> **TASK ITEM**: Write out every record below exactly as given. Leave the pictures out.
** Opening EXERCISE MATERIAL block **
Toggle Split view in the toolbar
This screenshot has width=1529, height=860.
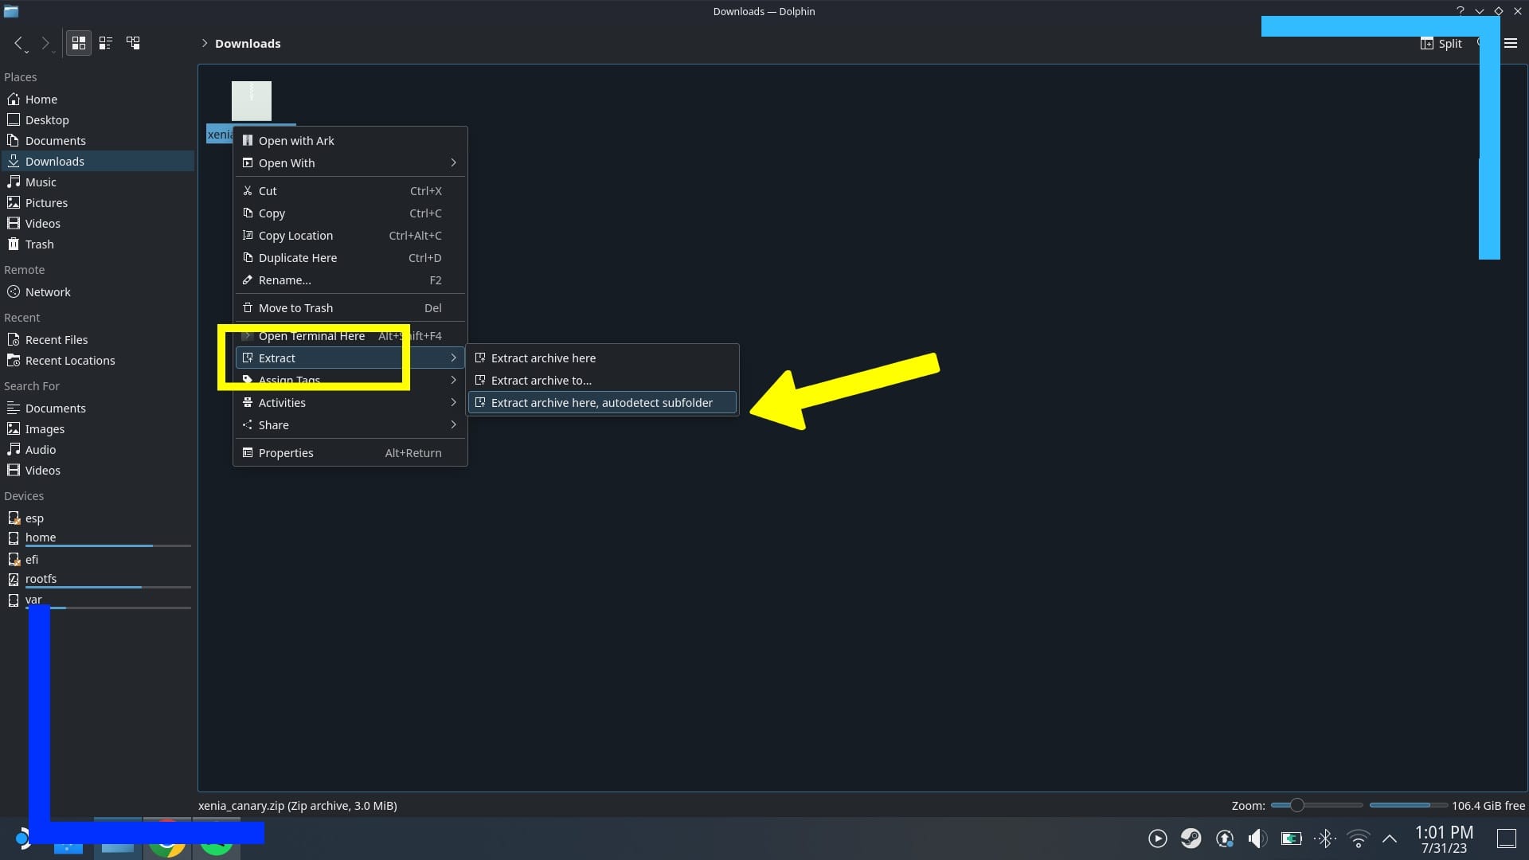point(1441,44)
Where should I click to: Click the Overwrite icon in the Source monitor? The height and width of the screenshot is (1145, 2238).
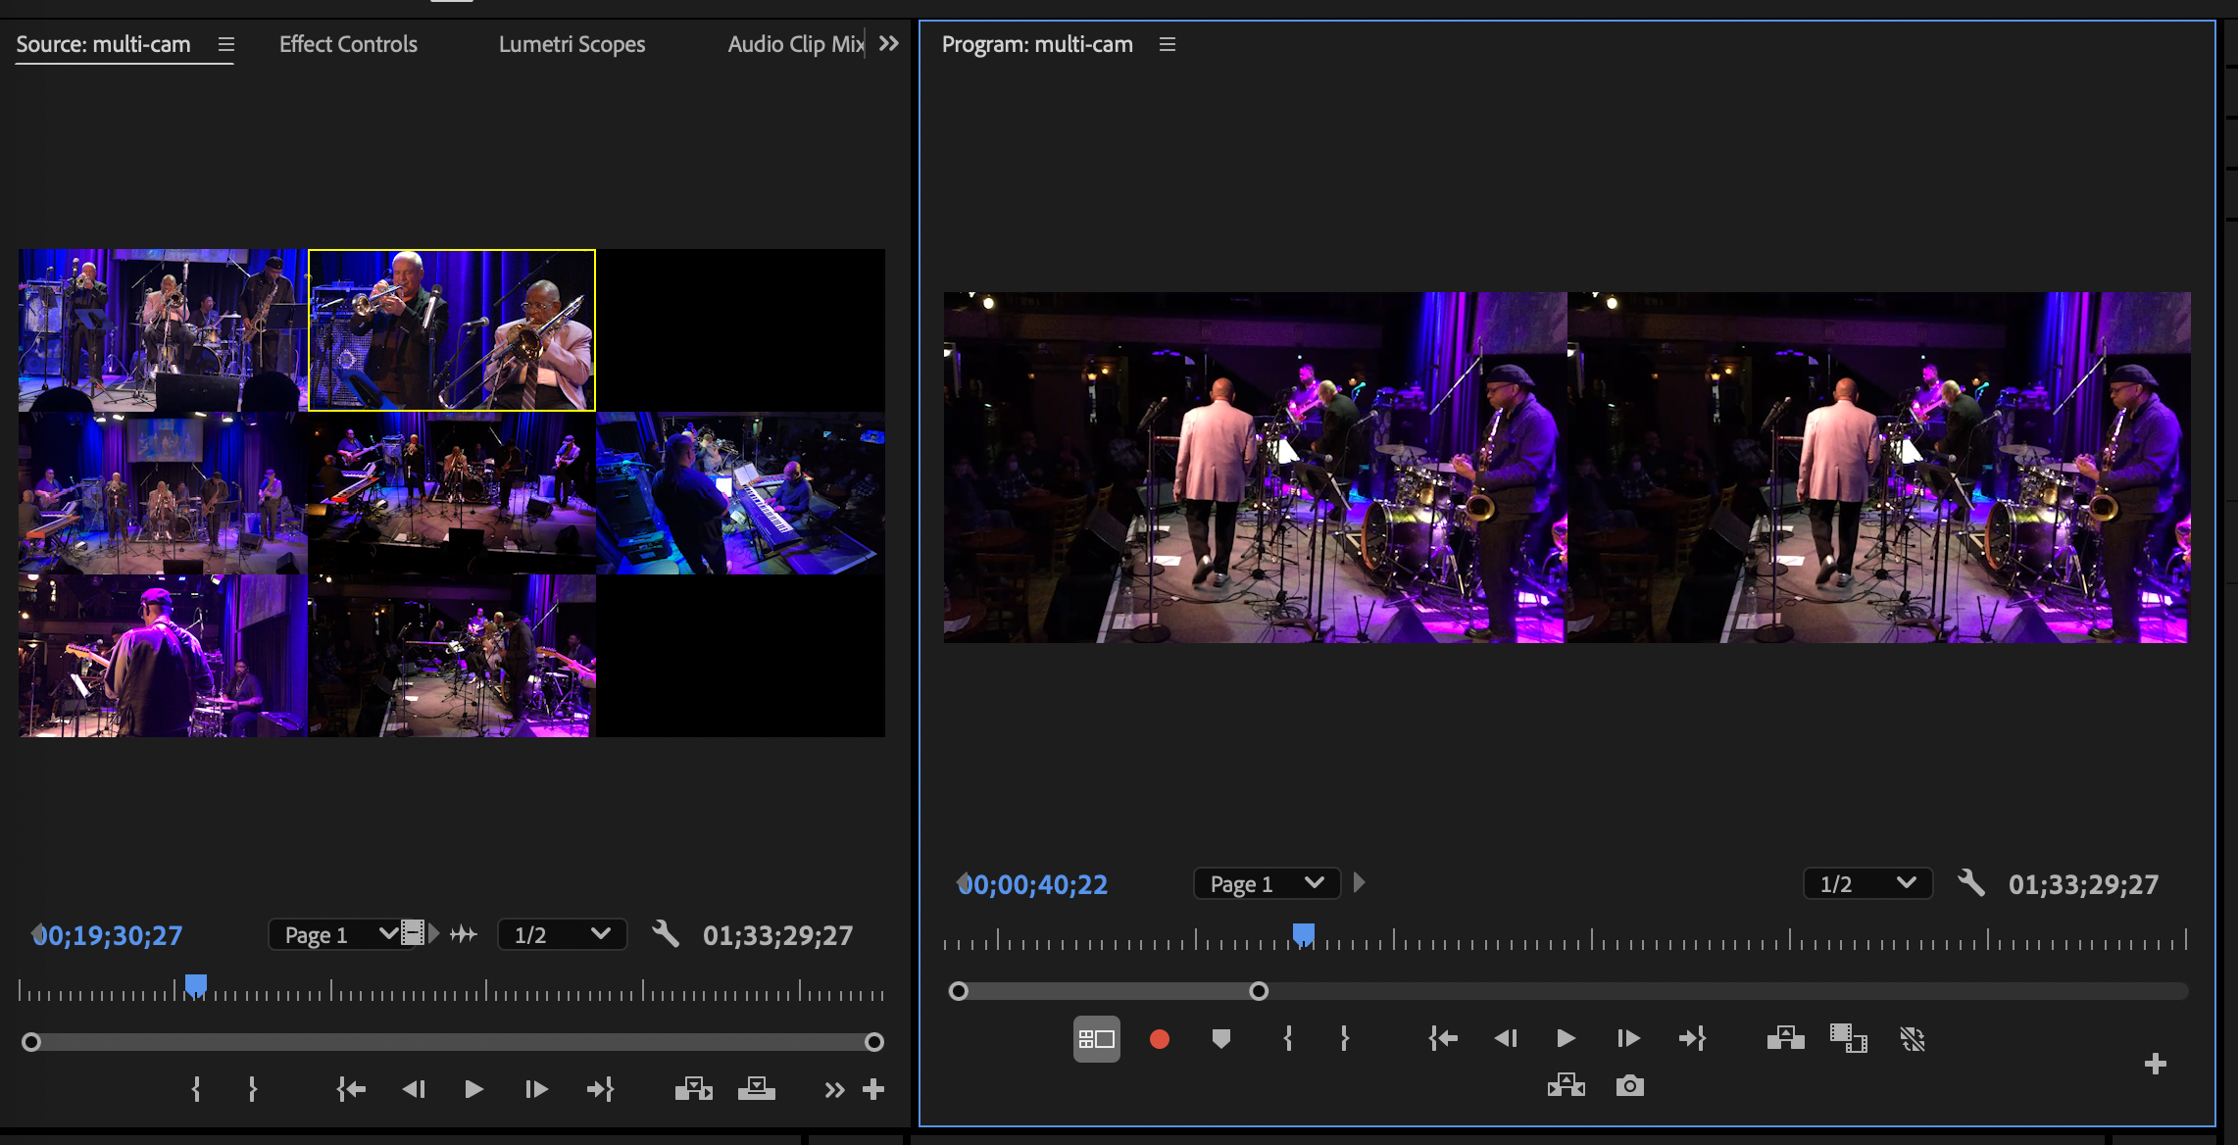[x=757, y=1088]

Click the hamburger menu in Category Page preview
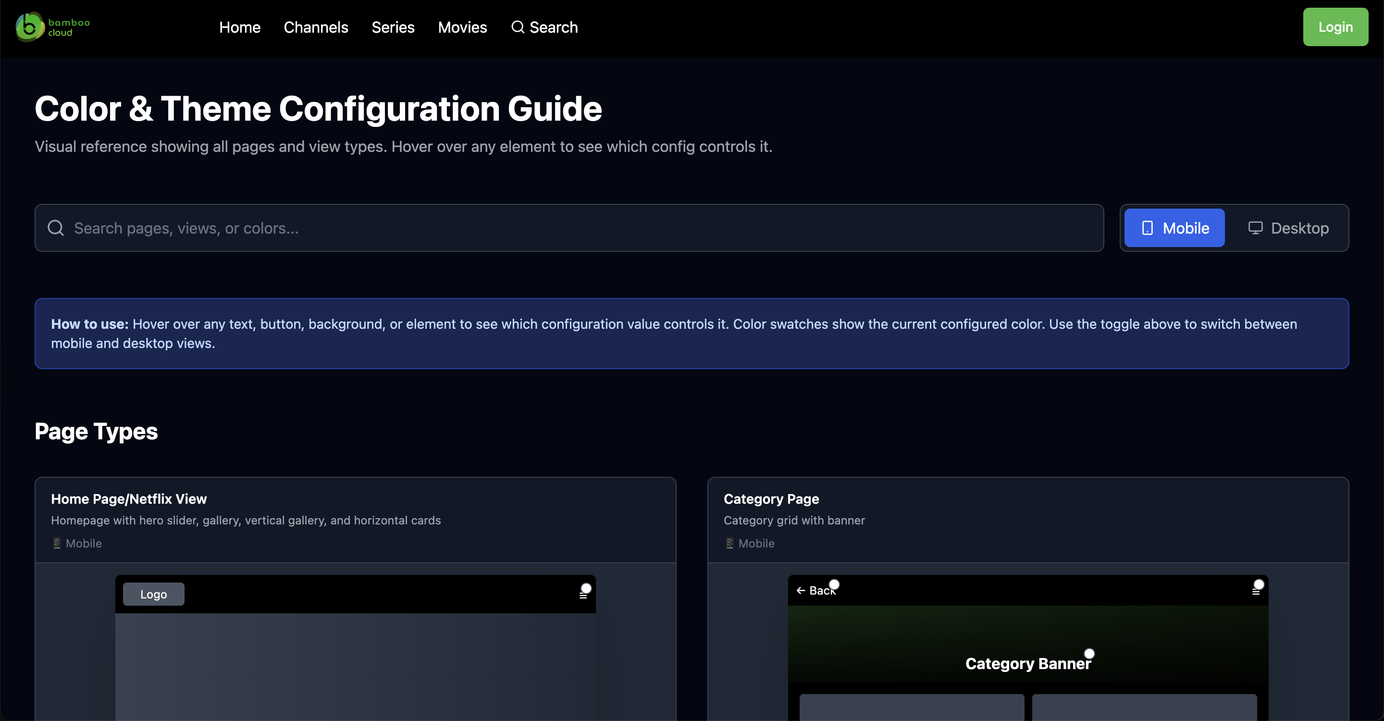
** Closing EXERCISE MATERIAL block **
> **ANSWER TO THE PROBLEM**:
Toggle Split view in the toolbar
This screenshot has width=1529, height=860.
point(1441,44)
Where should I click to: Click the Overwrite icon in the Source monitor? The height and width of the screenshot is (1145, 2238).
[x=757, y=1088]

Click the hamburger menu in Category Page preview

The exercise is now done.